▶ EXERCISE DESCRIPTION: Reproduce exactly, and only, the lines running from the start of the entries below to the line containing "Task: Click the top of the 6KHz harmonic peak".

▶ SUPPLIED MATERIAL:
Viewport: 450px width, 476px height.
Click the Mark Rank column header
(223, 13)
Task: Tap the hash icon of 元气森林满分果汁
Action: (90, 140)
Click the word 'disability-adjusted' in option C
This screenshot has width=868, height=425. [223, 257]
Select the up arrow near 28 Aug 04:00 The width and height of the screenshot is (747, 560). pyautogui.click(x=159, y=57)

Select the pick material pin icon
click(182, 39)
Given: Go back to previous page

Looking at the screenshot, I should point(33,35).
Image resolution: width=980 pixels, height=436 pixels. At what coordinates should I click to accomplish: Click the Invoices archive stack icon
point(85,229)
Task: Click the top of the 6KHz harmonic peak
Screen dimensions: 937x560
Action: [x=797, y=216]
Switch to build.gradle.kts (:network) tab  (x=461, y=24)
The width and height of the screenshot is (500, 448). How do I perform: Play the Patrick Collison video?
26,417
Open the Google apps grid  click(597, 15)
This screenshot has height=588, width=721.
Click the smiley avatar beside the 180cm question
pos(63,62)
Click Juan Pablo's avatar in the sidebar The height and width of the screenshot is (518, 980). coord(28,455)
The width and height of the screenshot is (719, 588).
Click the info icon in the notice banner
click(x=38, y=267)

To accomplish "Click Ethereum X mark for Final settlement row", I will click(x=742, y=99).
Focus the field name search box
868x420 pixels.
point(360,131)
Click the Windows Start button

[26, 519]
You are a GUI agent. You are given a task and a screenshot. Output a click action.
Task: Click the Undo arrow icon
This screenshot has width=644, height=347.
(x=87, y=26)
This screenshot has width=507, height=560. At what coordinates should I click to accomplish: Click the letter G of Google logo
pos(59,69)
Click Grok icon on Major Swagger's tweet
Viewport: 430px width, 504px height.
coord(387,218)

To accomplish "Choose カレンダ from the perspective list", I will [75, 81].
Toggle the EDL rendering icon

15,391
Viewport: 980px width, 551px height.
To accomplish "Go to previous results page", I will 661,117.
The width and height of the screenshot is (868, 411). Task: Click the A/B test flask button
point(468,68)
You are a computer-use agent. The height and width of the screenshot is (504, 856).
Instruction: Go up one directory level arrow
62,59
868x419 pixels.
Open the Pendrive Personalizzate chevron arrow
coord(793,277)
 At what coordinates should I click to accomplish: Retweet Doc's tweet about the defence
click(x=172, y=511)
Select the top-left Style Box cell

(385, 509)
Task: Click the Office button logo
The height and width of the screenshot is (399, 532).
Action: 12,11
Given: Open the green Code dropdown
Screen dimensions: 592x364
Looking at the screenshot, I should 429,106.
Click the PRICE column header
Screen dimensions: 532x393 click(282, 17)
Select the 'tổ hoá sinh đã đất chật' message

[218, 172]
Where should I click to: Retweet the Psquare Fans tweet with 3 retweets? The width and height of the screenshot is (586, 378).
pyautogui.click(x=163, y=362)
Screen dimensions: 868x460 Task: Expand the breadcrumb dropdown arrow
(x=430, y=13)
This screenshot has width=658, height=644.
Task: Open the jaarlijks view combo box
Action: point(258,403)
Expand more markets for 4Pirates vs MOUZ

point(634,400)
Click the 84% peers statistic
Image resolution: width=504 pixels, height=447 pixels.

▶ RESPONSE FOR THIS EXERCISE:
Viewport: 450px width, 476px height.
Click the Mark Rank column header
(223, 13)
Task: Tap the hash icon of 元气森林满分果汁
Action: (90, 140)
Click the word 'disability-adjusted' in option C
This screenshot has width=868, height=425. [223, 257]
Select the up arrow near 28 Aug 04:00 The width and height of the screenshot is (747, 560). pyautogui.click(x=159, y=57)

Select the pick material pin icon
click(182, 39)
Given: Go back to previous page

Looking at the screenshot, I should point(33,35).
Image resolution: width=980 pixels, height=436 pixels. At what coordinates should I click to accomplish: Click the Invoices archive stack icon
point(85,229)
Task: Click the top of the 6KHz harmonic peak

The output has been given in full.